=== EXERCISE AIM ===
Among the lines below, count those with "computer". Give only the number.

=== RECORDS SUPPLIED ===
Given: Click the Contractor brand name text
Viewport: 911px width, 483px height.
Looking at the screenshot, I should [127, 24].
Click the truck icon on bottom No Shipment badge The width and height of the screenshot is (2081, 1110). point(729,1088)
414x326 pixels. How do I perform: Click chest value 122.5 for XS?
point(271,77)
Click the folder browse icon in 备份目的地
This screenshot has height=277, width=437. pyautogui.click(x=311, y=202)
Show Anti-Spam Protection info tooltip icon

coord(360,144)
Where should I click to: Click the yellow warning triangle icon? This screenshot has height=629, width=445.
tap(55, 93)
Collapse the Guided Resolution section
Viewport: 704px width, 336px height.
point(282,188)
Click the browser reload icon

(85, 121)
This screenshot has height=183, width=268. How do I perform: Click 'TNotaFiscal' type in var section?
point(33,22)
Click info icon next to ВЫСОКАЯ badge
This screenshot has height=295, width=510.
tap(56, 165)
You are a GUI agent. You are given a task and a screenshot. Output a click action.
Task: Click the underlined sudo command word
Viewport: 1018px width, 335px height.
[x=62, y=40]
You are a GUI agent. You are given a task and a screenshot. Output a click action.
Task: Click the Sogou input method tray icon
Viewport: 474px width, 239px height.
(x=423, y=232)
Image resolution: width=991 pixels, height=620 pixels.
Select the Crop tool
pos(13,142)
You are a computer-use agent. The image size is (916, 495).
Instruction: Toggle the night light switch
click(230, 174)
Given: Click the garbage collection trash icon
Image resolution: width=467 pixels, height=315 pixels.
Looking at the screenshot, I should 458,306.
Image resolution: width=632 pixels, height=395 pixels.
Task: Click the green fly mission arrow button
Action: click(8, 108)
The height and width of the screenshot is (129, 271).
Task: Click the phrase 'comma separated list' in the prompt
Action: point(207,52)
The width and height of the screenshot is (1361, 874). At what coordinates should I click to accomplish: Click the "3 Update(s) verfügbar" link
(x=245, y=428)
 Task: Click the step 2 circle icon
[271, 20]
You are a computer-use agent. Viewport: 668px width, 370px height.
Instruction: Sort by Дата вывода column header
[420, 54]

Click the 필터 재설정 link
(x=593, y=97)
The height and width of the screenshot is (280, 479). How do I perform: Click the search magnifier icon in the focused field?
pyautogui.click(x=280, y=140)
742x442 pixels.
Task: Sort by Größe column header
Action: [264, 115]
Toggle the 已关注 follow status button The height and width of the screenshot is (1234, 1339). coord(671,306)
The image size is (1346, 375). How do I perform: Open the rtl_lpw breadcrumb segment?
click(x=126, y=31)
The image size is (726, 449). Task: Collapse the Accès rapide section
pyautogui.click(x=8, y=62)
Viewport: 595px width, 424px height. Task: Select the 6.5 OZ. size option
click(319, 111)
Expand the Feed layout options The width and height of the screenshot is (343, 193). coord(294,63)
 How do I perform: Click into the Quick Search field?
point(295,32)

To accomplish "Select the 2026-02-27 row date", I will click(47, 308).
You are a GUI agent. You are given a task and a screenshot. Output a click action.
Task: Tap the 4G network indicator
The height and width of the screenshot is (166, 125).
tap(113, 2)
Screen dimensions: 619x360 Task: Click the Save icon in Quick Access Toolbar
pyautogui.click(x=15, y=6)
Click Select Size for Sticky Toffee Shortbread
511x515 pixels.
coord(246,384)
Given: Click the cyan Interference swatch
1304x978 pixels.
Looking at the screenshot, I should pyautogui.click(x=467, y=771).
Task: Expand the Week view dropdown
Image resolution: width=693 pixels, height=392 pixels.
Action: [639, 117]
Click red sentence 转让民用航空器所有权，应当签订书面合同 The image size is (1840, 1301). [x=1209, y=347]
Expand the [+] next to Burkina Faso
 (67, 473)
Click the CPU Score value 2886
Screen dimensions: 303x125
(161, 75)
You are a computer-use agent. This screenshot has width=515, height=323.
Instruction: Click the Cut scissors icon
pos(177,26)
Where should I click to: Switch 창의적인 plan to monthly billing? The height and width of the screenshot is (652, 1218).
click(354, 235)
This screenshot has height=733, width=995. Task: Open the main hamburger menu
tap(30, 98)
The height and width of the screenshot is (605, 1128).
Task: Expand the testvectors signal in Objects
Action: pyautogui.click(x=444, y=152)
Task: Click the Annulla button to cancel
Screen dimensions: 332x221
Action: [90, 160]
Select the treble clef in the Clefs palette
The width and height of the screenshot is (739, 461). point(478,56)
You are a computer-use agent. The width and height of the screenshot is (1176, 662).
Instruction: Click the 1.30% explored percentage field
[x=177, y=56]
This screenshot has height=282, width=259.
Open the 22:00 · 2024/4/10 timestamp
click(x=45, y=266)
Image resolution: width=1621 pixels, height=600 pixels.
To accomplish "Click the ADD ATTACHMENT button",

=== SOLUTION TO THIS EXERCISE ===
4